Monday, April 06 2009
As a member of both SAG and AFTRA who retired from active status in films, radio and televison, I still needed an outlet for the creative energy that pressures some of us, so I renewed my interest in the personal writing I always did. Personal observations and insights that would later become a springboard for professional writing.
At that time I did not realize the cathartic value of this practice, which often produced insight I would not have had otherwise. The old saying about writing out your anger to someone in a letter you never send is an example. You have released the emotion without hurting yourself or anyone else. I also learned the difference between the two expressions -- acting and writing. When acting I applied emotion to someone else's words to arouse feeling in the audience. When writing I had to dig deep inside, reach feeling, and carefully choose my words to arouse emotion in the reader.

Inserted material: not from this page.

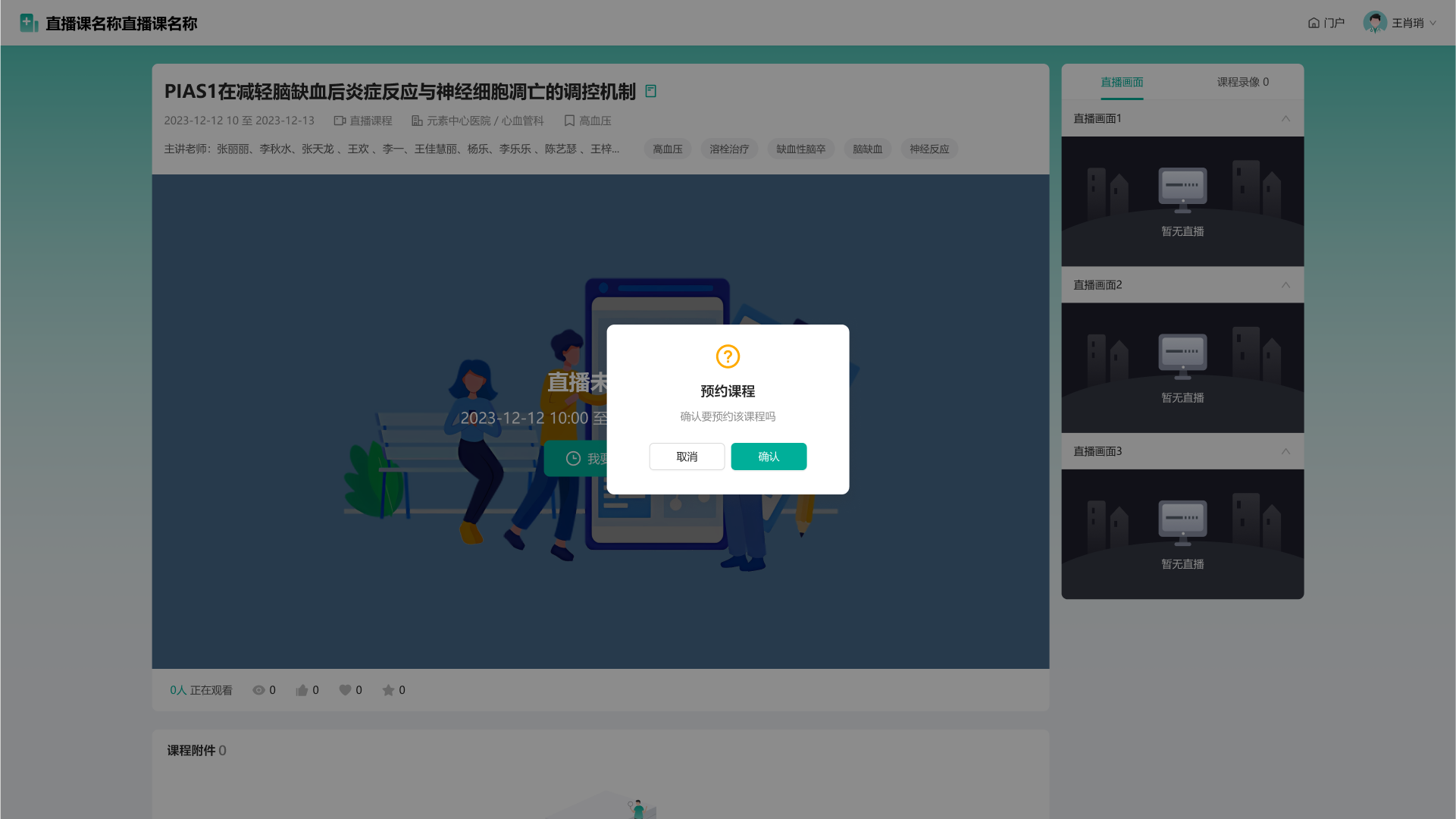Screen dimensions: 1456x819
Task: Collapse the 直播画面1 section
Action: [1285, 118]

I carefully honed this basic desire to express in words through the fiction course offered by The Famous Writer's School, now sadly extinct. It was the leap I needed to have that "something wrong" inner feeling explained and corrected. The Course was excellent, and gave back according to your input and your use of the good direction being offered.
Years later, after eleven years as a senior editor and two published books under another name,* the memories of those early observations are still crystal clear. But what is amazing to me is that they are still as pertinent today.
New York City during World War II was an experience I shall never forget. One that provided endlless observations. Grand Central Station was a treasure-house for this, so I made it my official meeting place because of the drama I could watch while waiting.
Where did that young Corporal come from? What State is now minus one? The ribbons tell that he has experienced the full drama of war, and in what theatre, but not his feelings or his fears. Not the love he left behind, or maybe has since experienced against a backdrop of wailing air-raid sirens and the stale air of bomb shelters.
Or that Navy Lieutenant, immaculate in navy blue and gold. Had he ever really experienced the sea before he boarded a Destroyer or the floating city of an Aircraft Carrier? Before vigilantly patrolling the blacked-out cities of the East Coast in a PC?
Or the look on the face of the tall khaki-clad Sergeant as he holds his baby tight and openly lets his tears wet its soft little cheek.
Or that good-looking Air Force pilot -- alone and trying to casually ignore the emotional goodbyes taking place all around him as he lights a cigarette.
Or that older couple standing a bit apart. What is New York City to them? Home? An adventure, long anticipated and finally enjoyed? Family? Old friends? A tearful goodbye to a son or daughter who is now part of a larger world?
The observations were endless, and so were the stories they promised. Is it so much different now? We are still saying goodbye to husbands and wives, sons and daughters, brothers and sisters, good friends.
The drama has not changed. The observations have not changed. Only the time and place.